12 Feb

Deep Impact

There used to be a phrase in the past that if America catches a cold, then the whole world sneezes.

The new world order definitely has replaced America with China. And now China has not just caught a cold but a serious Flu! While the spread of the coronavirus is expected to be contained may be within a week or so (which is possible with the stringent measures Chinese government is taking) the world economy is expected to face a major shakeup. While SARS caused the world economic growth to fall by 1%, the current Coronavirus epidemic is expected to cause the world economy to fall by 2% or more and that is provided this situation is contained within another week. Its impact can be seen across sectors.


Toyota and most of the Japanese manufacturers have already announced the shutting down of all their facilities in China till 17th February 2020. Wuhan is a major hub for all auto parts and is very important in the supply chain of the automobile industry. All the major auto manufacturers in Korea have also announced the closure of some of their facilities.

Japanese corporations now have a major reason to evaluate shifting their facilities vs. balance their risk of staying put in China for all their major requirements. India, Vietnam, Bangladesh and Thailand’s strategies to attract major manufacturers to move in with their factories is expected to gain momentum and the current situation might help them in their pursuit to become manufacturing hubs of the future.

Indian, Bangladeshi and Vietnamese manufacturers are flush with inquiries for garments and textiles from buyers who were relying only on China earlier. India especially stands to gain from the current situation given its ability to cater to the entire value chain of garment manufacturing from within the country itself right from procuring yarn to building facilities.

World consumption 

Every week that China remains closed for business, world consumption patterns get affected significantly. There is already a drop in oil prices which may lead to a ripple effect on other products. Being the country with the largest population, strong economy and affluent consumers, the absence of their participation from consumption will take an enormous toll on industries all over the world. Currently grain exports from Brazil, U.S; palm oil from Malaysia etc… are unable to reach China. This situation will result in a drop in prices of all commodities across the world.

Almost all fish and allied product exporters from India and other Far East origins have started experiencing the repercussions of the current situation as these perishable commodities do not have an alternate market apart from China. The drop in prices has already begun to cause a slowdown in these industries.
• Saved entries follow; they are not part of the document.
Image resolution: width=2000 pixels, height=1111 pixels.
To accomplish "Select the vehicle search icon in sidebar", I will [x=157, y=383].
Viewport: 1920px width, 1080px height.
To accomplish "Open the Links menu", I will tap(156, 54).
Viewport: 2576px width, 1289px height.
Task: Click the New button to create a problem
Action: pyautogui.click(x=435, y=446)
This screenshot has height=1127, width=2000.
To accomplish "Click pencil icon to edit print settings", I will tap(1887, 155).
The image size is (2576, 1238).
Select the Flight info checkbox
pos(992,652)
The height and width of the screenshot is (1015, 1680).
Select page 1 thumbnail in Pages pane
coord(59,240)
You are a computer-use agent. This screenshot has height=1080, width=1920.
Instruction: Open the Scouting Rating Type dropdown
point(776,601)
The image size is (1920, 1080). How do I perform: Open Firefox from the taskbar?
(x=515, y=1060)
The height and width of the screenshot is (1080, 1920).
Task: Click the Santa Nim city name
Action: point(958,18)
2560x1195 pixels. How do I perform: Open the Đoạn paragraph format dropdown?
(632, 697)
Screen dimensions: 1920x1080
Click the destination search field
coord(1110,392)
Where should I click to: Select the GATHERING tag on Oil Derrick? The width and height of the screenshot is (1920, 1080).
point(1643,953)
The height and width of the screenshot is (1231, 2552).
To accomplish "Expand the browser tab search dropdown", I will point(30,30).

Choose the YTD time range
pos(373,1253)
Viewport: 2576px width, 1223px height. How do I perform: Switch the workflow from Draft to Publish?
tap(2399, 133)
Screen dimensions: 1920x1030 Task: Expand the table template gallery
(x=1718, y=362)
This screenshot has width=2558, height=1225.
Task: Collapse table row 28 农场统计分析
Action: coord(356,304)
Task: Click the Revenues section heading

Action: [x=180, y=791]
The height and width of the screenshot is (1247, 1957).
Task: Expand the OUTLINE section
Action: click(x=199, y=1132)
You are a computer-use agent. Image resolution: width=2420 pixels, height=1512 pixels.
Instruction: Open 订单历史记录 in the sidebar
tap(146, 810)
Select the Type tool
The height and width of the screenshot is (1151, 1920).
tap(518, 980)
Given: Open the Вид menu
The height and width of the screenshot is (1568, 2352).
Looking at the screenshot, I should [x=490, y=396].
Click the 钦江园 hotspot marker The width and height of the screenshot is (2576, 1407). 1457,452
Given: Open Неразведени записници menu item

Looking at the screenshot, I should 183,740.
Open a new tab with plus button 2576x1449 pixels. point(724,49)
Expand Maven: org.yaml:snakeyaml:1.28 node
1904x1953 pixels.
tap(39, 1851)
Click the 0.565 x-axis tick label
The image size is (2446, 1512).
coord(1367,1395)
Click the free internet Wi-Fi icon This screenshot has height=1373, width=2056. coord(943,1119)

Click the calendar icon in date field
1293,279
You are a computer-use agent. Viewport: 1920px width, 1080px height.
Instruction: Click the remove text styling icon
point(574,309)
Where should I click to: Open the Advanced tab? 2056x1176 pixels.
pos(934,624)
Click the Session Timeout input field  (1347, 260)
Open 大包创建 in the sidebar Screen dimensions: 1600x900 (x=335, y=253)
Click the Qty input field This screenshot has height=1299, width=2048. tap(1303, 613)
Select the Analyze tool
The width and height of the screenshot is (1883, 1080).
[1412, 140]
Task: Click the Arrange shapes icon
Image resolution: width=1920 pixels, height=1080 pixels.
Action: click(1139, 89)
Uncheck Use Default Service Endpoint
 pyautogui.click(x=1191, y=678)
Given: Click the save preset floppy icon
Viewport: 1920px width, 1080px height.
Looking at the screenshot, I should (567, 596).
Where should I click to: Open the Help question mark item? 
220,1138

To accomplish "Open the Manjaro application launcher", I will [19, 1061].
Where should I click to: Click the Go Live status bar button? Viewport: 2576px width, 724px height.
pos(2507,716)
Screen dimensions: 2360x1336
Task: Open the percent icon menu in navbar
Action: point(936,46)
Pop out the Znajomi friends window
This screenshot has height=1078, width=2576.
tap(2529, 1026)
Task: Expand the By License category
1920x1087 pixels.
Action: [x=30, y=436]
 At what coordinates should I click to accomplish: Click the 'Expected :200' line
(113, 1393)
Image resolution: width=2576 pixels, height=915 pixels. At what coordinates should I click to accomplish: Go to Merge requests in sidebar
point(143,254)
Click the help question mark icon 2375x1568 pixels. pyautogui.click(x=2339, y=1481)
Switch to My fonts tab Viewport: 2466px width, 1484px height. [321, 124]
Shipping & Freight Industry

The world of shipping which is already facing the challenge of low sulphur fuel requirement and cost escalation resulting from it, is looking at another major event that will lead to a crisis in the industry. In simple words, when there is no cargo to transport there will be no need for ships and no requirement for freight forwarding or allied industries. As an industry already facing a major cash crunch, this situation will significantly affect companies who are less financially stable due to the inability to sustain their business in the absence of revenue even for a month. In the past, we have seen airlines go bankrupt even when strikes of 3-4 days have caused cash flow issues. The current situation can result in some shipping, freight companies moving into oblivion.

Car carriers were the initial ones to face problems in the short term, then the crude carriers were affected because of the reduction in demand coming in from China. With the “Blank sailings” getting extended by another week till 17th Feb, the CNTR carriers are likely to face the pressure in the near future. Airlines who depend on their “ belly” to have their routes leveraged to optimise the costing with cargo will also find this situation too tough to handle.

New world order

Though the U.S has signed the new treaty with China for the balance of trade, the new situation in China can make them weak against the U.S. The U.S administrations’ focus over the last few years to make the U.S as a manufacturing hub again can get a boost with this situation and the industry in the U.S will look at ways to reduce their dependency on China.

Global growth which was heavily dependent on China is gravely affected. Global investors who have suffered financial setbacks due to the emergency situation in China have started moving their investments to Japanese Yen and Gold bonds.

It may seem that China’s position as a factory to the world cannot be reversed. However, given the current virus crisis of unimaginable magnitude significant shift in trend can be expected across the world.